* Provided material
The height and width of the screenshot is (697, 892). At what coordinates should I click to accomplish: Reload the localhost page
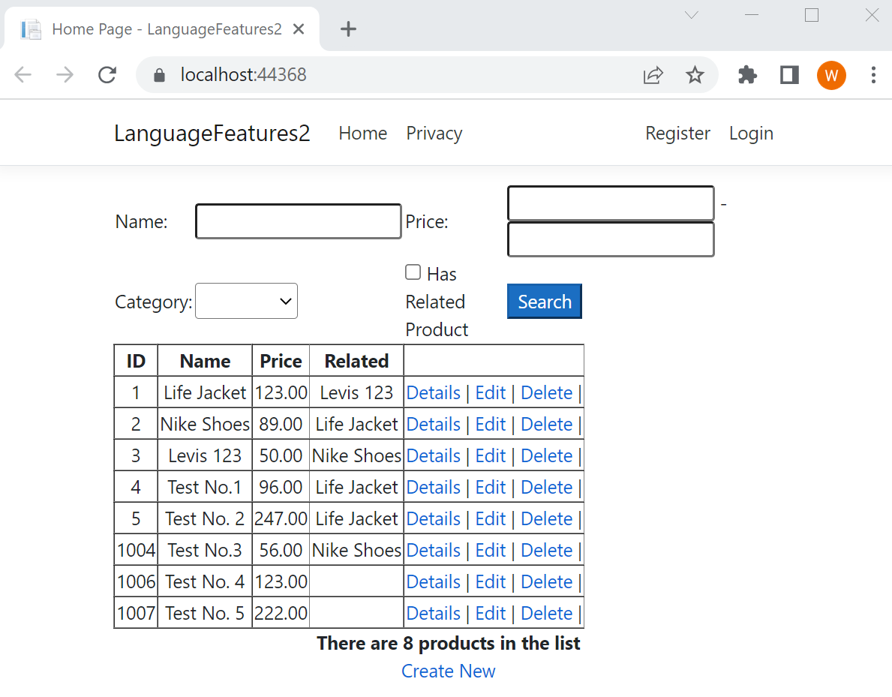[x=107, y=75]
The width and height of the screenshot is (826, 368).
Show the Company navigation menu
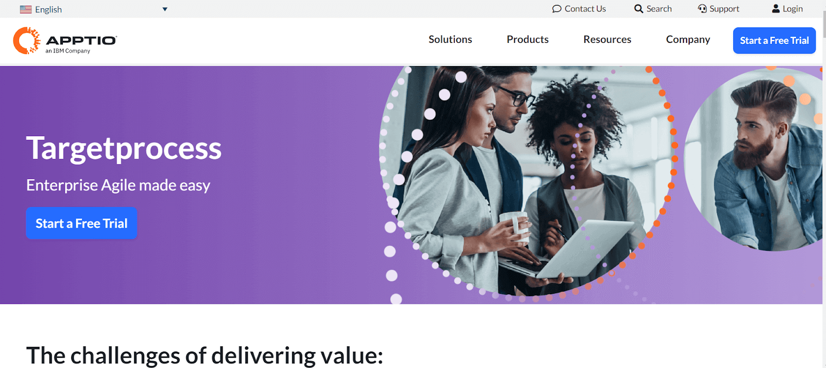688,40
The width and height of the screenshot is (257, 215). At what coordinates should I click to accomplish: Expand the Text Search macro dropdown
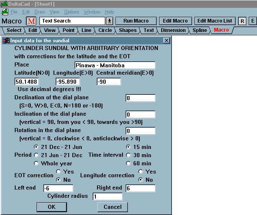[x=110, y=21]
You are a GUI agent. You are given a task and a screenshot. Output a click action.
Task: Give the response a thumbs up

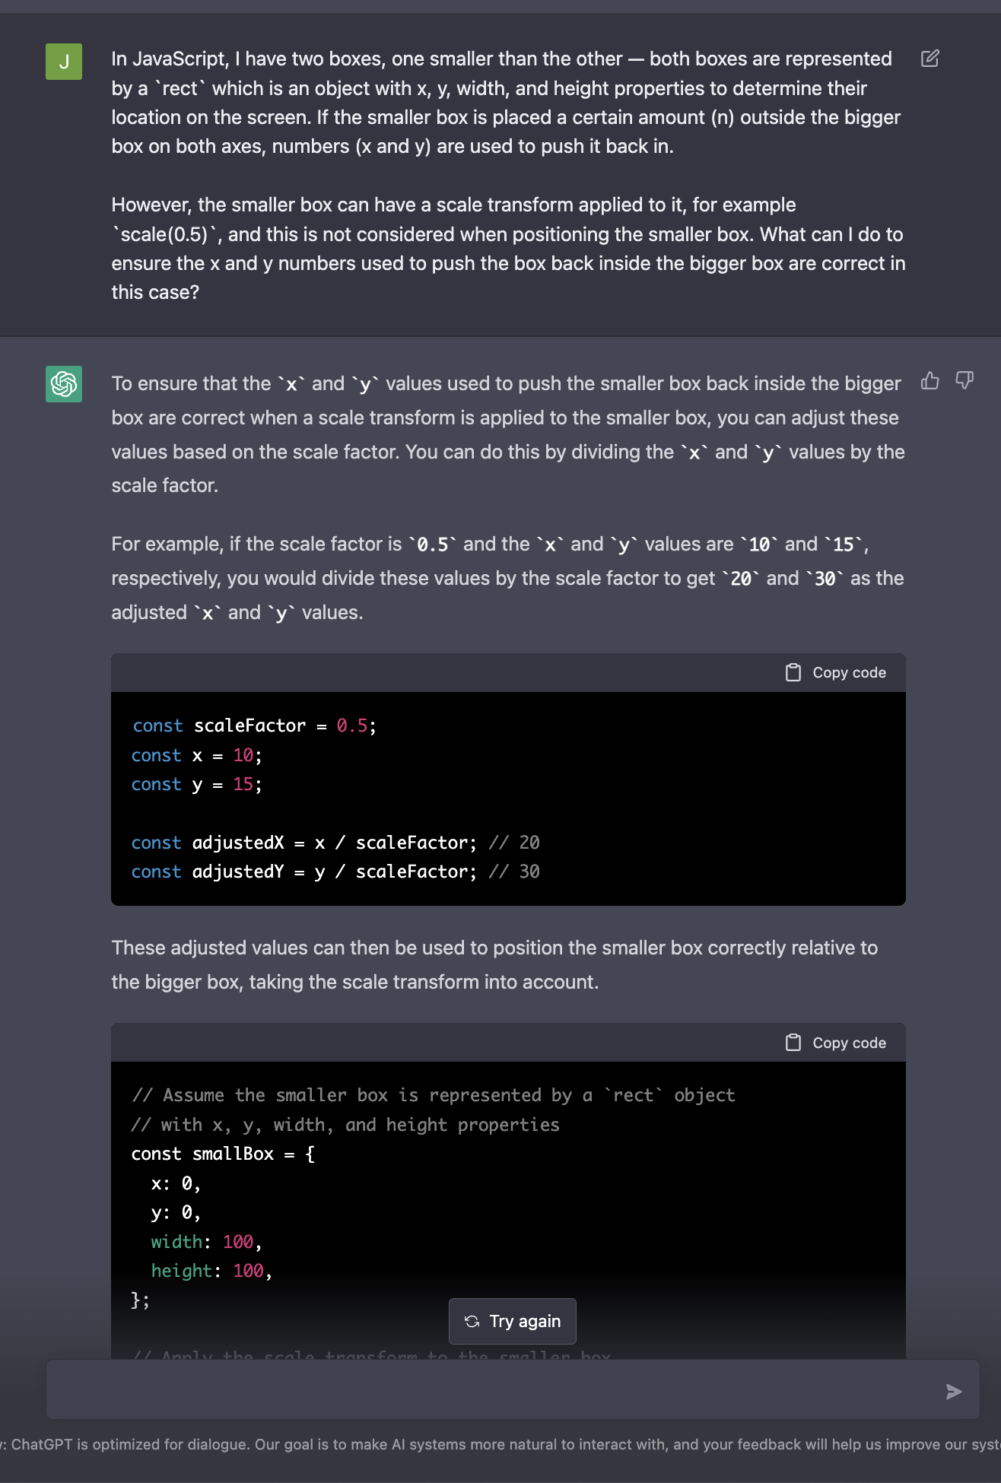click(930, 380)
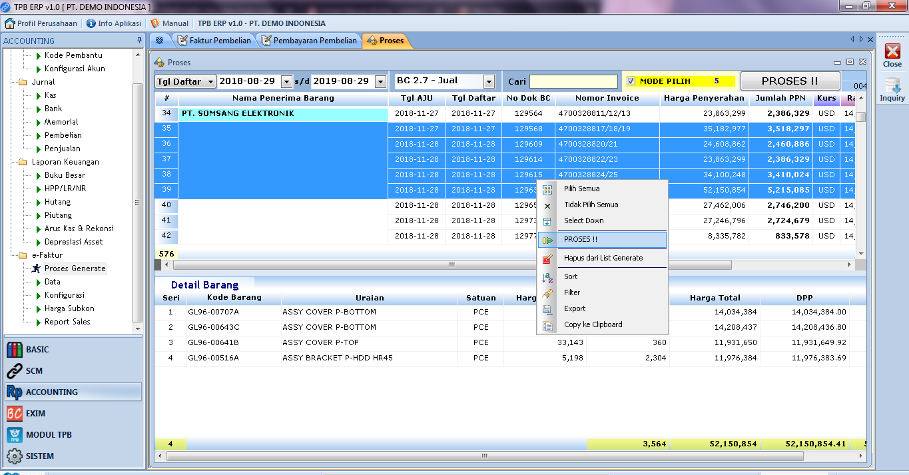Viewport: 909px width, 475px height.
Task: Open the SCM module icon
Action: click(15, 371)
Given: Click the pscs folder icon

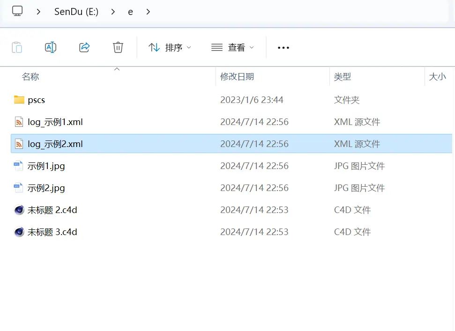Looking at the screenshot, I should coord(19,100).
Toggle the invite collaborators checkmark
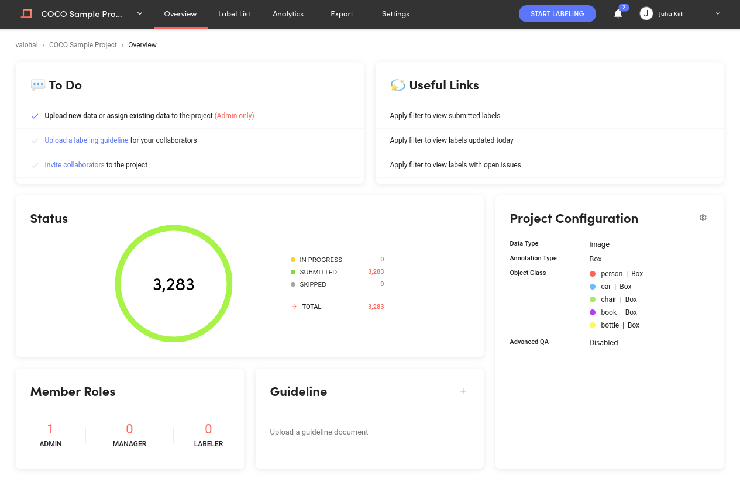 [x=35, y=165]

* Problem requirements
From the line containing "You are a GUI" down to the last line of the entries above, retype each line exactly as it stands, but skip the pictures.

* Completed exercise
You are a GUI agent. You are given a task and a screenshot. Output a click action.
Task: Give the response a thumbs up

click(930, 380)
Viewport: 909px width, 475px height.
Task: Open the SCM module icon
Action: click(15, 371)
Given: Click the pscs folder icon

Looking at the screenshot, I should coord(19,100).
Toggle the invite collaborators checkmark
 [x=35, y=165]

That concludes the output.